Task requirements:
Copy the lines word for word. Begin at the line that contains "CAMPUS RECREATION (166, 115)" and end with the final line of the data.

Records contained in a dataset:
---
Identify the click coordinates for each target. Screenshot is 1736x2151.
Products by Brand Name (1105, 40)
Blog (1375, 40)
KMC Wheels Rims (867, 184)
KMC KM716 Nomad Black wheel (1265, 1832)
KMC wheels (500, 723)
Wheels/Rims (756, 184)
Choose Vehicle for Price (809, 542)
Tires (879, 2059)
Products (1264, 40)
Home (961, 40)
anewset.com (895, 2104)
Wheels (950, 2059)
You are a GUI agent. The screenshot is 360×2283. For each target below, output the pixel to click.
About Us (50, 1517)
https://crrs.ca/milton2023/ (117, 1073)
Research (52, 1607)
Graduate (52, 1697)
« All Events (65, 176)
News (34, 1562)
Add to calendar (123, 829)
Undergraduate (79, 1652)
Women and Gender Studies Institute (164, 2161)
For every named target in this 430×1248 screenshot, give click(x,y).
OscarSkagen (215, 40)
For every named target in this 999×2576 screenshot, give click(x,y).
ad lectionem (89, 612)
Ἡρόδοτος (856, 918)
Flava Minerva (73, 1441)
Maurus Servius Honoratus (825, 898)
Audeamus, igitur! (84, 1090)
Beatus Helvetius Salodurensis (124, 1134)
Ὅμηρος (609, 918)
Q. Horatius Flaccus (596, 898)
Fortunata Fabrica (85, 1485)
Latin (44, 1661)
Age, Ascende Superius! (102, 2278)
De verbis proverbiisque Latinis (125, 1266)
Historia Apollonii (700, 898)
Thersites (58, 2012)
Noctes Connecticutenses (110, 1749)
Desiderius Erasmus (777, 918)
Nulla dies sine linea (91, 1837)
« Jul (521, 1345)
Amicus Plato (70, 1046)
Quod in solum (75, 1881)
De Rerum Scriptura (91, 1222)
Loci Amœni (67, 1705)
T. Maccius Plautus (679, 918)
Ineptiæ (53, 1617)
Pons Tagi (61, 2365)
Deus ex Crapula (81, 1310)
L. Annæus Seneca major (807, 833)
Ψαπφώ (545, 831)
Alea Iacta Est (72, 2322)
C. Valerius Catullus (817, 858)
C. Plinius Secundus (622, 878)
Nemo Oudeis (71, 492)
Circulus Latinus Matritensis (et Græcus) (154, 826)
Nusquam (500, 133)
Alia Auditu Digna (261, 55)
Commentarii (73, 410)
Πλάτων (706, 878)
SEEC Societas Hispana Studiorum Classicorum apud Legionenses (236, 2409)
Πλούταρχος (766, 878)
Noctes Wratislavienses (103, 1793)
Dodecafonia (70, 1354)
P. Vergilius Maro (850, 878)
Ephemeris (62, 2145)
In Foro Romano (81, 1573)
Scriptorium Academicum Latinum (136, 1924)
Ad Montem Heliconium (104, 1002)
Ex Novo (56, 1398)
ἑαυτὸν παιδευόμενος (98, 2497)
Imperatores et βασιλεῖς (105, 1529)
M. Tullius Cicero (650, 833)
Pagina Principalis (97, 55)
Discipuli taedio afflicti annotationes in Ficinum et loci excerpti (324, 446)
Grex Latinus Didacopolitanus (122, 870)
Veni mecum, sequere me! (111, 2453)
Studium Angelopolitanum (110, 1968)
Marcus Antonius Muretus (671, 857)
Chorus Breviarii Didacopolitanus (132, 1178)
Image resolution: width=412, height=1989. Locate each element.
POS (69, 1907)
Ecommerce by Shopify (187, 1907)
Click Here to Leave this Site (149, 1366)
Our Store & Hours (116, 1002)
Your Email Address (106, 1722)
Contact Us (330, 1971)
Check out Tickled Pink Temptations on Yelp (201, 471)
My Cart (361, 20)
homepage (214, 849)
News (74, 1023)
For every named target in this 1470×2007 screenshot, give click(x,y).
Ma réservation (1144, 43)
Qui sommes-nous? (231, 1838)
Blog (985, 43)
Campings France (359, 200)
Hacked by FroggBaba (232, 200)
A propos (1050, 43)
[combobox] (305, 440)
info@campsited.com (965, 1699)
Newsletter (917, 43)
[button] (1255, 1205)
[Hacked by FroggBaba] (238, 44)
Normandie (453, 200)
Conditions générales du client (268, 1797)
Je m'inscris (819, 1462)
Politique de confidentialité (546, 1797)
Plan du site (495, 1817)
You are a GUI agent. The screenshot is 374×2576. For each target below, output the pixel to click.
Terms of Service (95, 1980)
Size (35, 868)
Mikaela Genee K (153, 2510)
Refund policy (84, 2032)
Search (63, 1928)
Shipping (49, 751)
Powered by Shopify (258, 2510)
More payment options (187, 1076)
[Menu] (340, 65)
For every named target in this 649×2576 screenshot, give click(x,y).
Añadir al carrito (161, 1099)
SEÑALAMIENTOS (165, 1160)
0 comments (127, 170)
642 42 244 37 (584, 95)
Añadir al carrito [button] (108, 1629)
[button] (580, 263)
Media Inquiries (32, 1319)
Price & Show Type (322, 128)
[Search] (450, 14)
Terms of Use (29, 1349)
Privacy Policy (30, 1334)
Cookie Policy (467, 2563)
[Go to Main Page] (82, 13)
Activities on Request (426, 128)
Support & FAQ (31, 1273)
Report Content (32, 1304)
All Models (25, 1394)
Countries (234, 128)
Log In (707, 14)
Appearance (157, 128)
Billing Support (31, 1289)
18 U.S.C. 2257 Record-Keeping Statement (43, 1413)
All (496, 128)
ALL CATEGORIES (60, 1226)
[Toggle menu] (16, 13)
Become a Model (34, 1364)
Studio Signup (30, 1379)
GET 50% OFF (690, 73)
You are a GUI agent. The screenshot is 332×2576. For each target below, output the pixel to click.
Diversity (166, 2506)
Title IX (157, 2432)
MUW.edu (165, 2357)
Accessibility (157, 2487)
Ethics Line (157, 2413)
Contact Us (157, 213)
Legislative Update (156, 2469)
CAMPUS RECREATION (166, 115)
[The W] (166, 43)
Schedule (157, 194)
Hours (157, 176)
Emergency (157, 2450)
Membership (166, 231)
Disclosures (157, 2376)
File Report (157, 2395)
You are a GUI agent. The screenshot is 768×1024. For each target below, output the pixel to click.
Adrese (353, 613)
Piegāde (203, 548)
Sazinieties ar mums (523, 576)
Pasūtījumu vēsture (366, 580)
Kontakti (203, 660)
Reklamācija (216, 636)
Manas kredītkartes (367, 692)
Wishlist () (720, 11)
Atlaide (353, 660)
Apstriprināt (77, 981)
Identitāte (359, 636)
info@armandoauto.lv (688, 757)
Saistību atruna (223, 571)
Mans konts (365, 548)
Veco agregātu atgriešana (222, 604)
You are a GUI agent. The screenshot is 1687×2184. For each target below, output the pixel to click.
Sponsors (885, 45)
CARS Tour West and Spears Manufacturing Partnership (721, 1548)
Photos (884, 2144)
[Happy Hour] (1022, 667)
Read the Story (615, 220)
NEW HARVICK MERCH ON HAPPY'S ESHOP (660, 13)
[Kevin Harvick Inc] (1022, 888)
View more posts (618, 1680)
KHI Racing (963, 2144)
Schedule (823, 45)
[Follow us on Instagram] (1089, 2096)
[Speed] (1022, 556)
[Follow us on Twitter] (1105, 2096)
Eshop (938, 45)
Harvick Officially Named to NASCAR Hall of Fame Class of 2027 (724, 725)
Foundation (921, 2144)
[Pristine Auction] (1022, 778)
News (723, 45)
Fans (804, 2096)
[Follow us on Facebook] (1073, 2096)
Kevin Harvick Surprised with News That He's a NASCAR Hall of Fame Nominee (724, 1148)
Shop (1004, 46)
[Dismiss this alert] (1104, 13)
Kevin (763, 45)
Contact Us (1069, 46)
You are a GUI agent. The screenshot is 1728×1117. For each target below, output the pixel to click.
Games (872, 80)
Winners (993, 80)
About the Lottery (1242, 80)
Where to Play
---
Worked solution:
CAMPUS RECREATION (166, 115)
[The W] (166, 43)
Schedule (157, 194)
Hours (157, 176)
Emergency (157, 2450)
Membership (166, 231)
Disclosures (157, 2376)
File Report (157, 2395)
You are a GUI agent. The screenshot is 768×1024. For each target below, output the pixel to click.
Adrese (353, 613)
Piegāde (203, 548)
Sazinieties ar mums (523, 576)
Pasūtījumu vēsture (366, 580)
Kontakti (203, 660)
Reklamācija (216, 636)
Manas kredītkartes (367, 692)
Wishlist () (720, 11)
Atlaide (353, 660)
Apstriprināt (77, 981)
Identitāte (359, 636)
info@armandoauto.lv (688, 757)
Saistību atruna (223, 571)
Mans konts (365, 548)
Veco agregātu atgriešana (222, 604)
You are a GUI agent. The screenshot is 1687×2184. For each target below, output the pixel to click.
Sponsors (885, 45)
CARS Tour West and Spears Manufacturing Partnership (721, 1548)
Photos (884, 2144)
[Happy Hour] (1022, 667)
Read the Story (615, 220)
NEW HARVICK MERCH ON HAPPY'S ESHOP (660, 13)
[Kevin Harvick Inc] (1022, 888)
View more posts (618, 1680)
KHI Racing (963, 2144)
Schedule (823, 45)
[Follow us on Instagram] (1089, 2096)
[Speed] (1022, 556)
[Follow us on Twitter] (1105, 2096)
Eshop (938, 45)
Harvick Officially Named to NASCAR Hall of Fame Class of 2027 (724, 725)
Foundation (921, 2144)
[Pristine Auction] (1022, 778)
News (723, 45)
Fans (804, 2096)
[Follow us on Facebook] (1073, 2096)
Kevin Harvick Surprised with News That He's a NASCAR Hall of Fame Nominee (724, 1148)
Shop (1004, 46)
[Dismiss this alert] (1104, 13)
Kevin (763, 45)
Contact Us (1069, 46)
You are a GUI agent. The screenshot is 1728×1117. For each target below, output the pixel to click.
Games (872, 80)
Winners (993, 80)
About the Lottery (1242, 80)
Where to Play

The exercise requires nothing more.